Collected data
/---

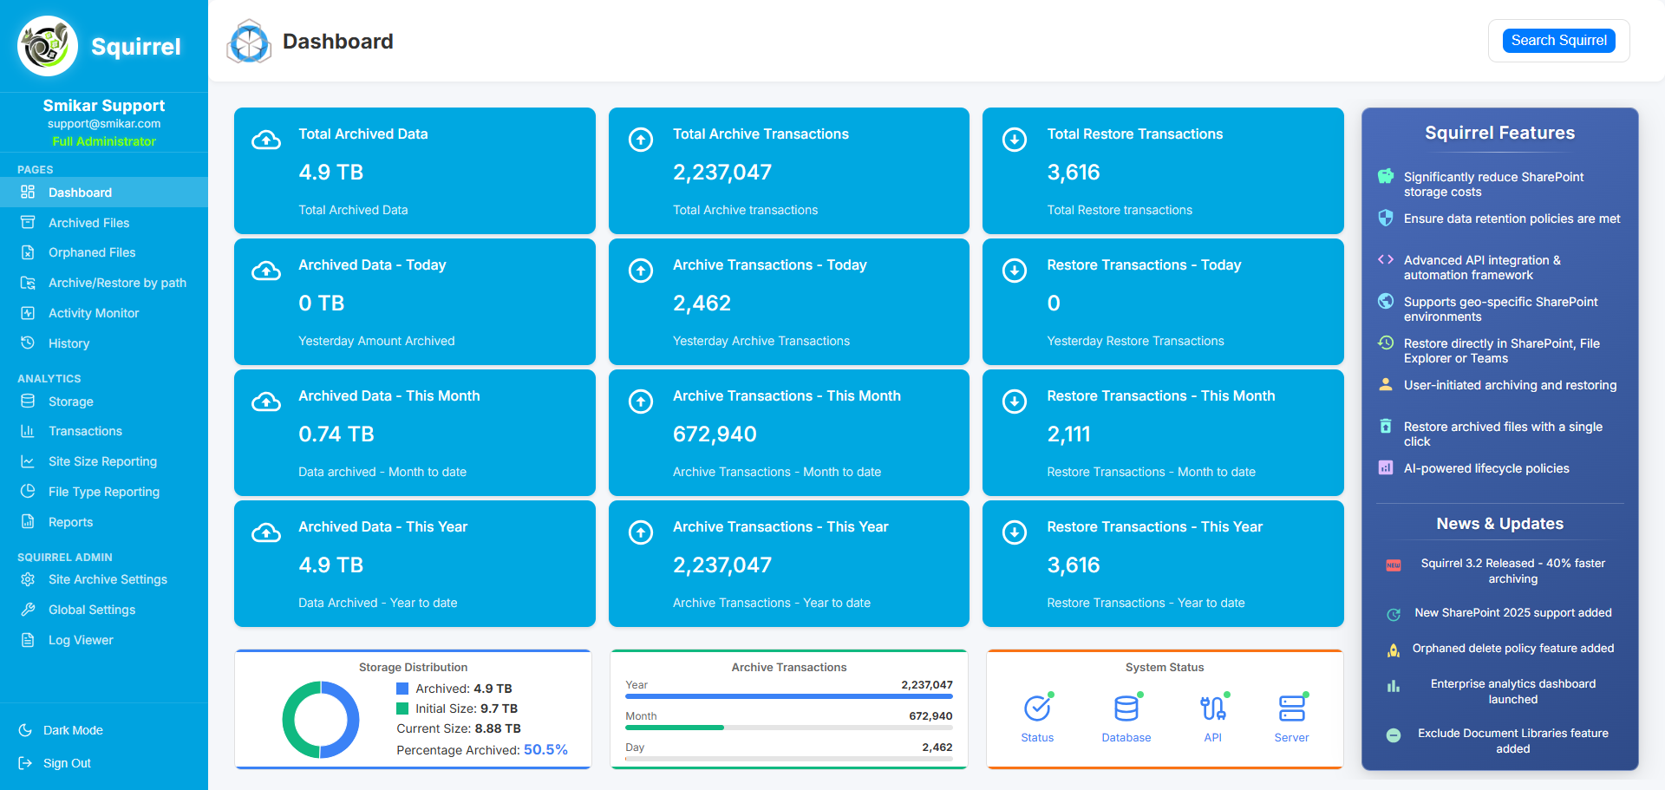This screenshot has height=790, width=1665.
Task: Click the Database status icon
Action: [1126, 708]
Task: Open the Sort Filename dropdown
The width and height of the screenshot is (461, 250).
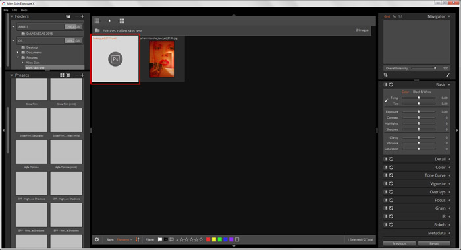Action: point(124,239)
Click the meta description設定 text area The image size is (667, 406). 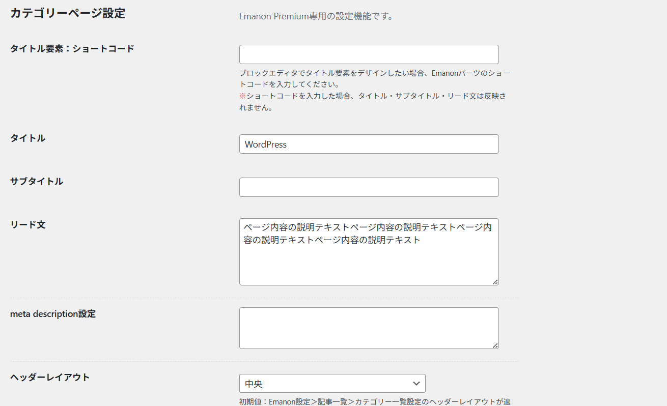(369, 328)
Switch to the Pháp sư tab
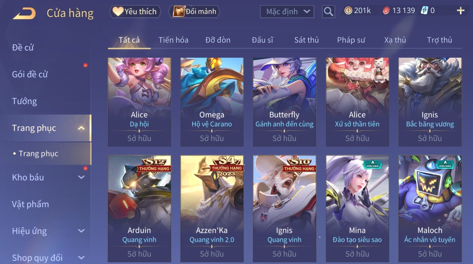The image size is (473, 264). pyautogui.click(x=351, y=40)
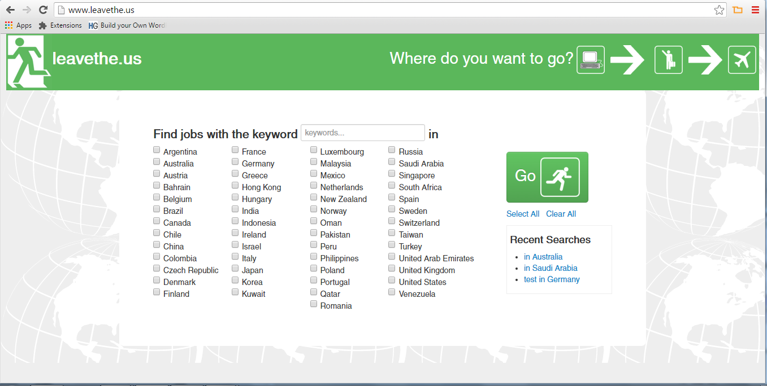The width and height of the screenshot is (767, 386).
Task: Click the Clear All link
Action: tap(561, 214)
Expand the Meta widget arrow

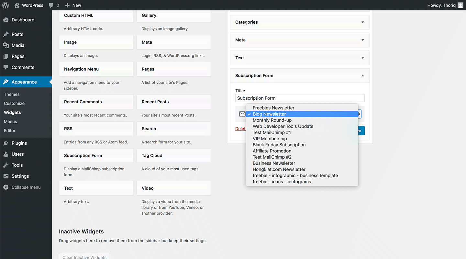coord(363,40)
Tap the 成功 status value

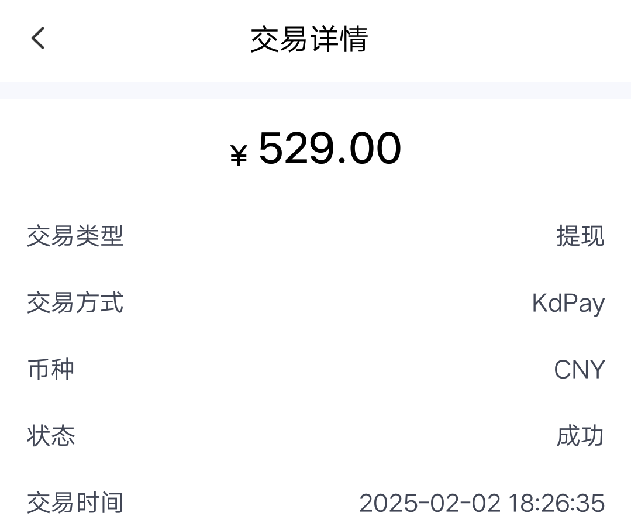(x=580, y=436)
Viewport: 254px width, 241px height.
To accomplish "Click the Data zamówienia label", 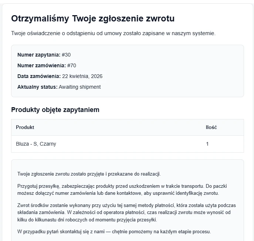I will pyautogui.click(x=39, y=76).
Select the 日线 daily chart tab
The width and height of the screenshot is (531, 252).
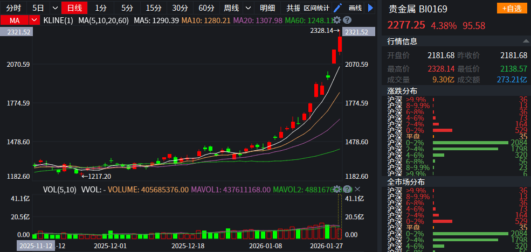tap(74, 8)
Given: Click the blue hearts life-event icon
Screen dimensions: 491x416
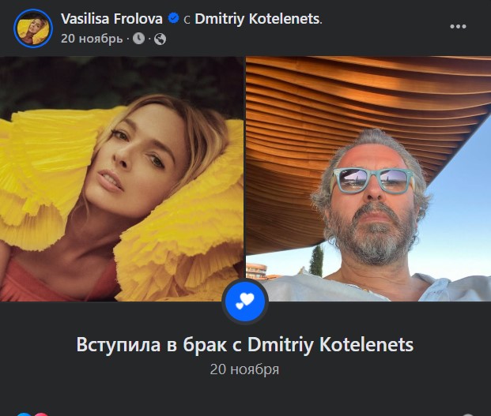Looking at the screenshot, I should pos(245,302).
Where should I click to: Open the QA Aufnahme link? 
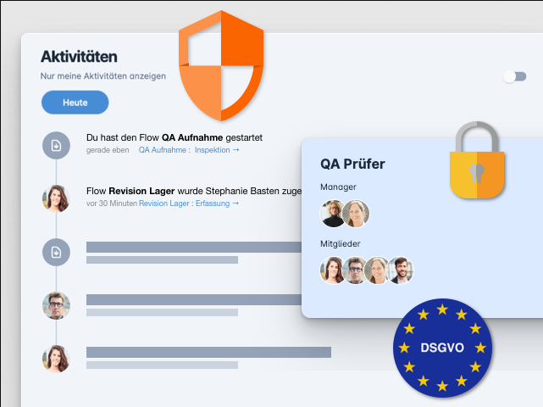click(163, 150)
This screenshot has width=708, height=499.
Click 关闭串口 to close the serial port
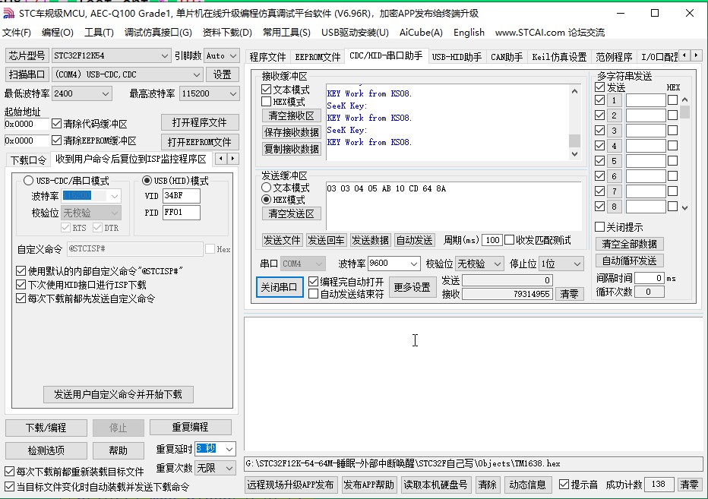(x=280, y=288)
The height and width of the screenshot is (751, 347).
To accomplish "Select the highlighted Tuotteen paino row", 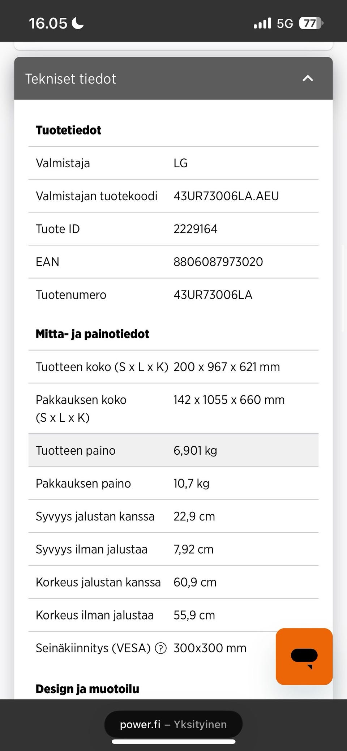I will [x=174, y=450].
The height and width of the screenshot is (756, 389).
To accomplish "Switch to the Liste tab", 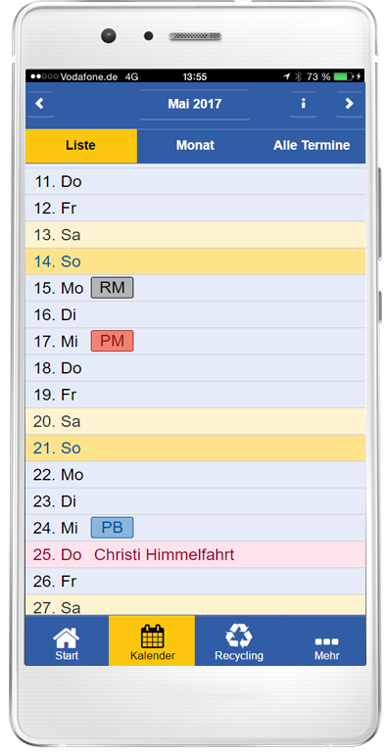I will 81,146.
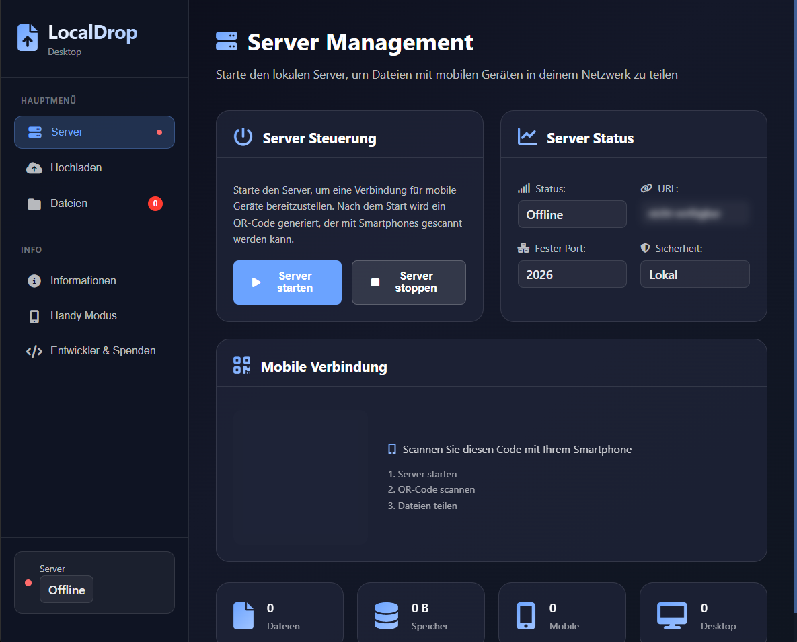Click the Fester Port field showing 2026

click(572, 274)
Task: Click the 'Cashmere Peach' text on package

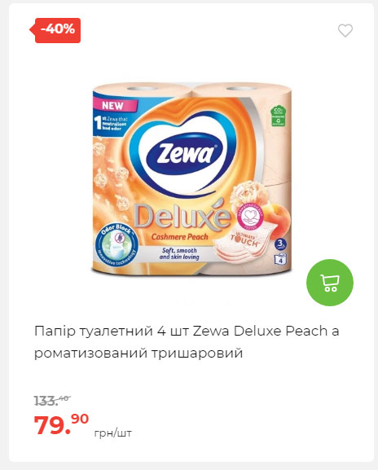Action: click(179, 237)
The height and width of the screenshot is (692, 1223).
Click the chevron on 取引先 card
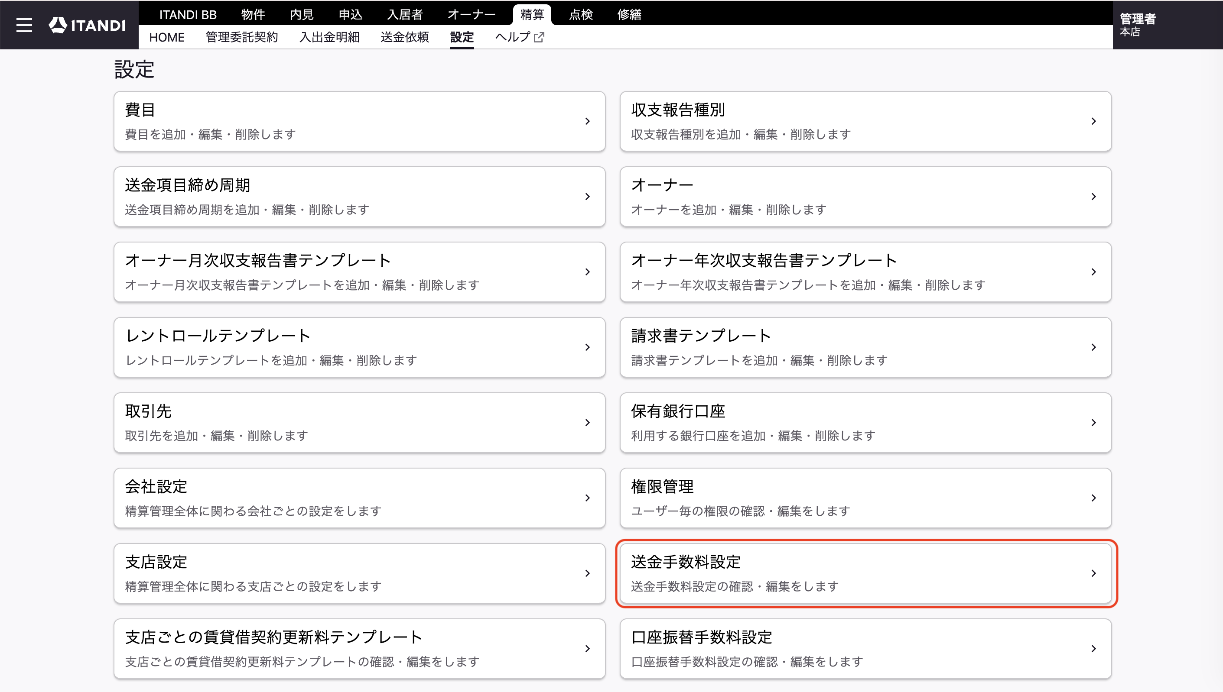587,423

\---

Directions :: Beginning with the line with "Task: Click the 'Cashmere", repeat the entries above exactly, up to and including the last line, leaving out pictures.

Task solution ::
Task: Click the 'Cashmere Peach' text on package

Action: click(179, 237)
The height and width of the screenshot is (692, 1223).
Click the chevron on 取引先 card
587,423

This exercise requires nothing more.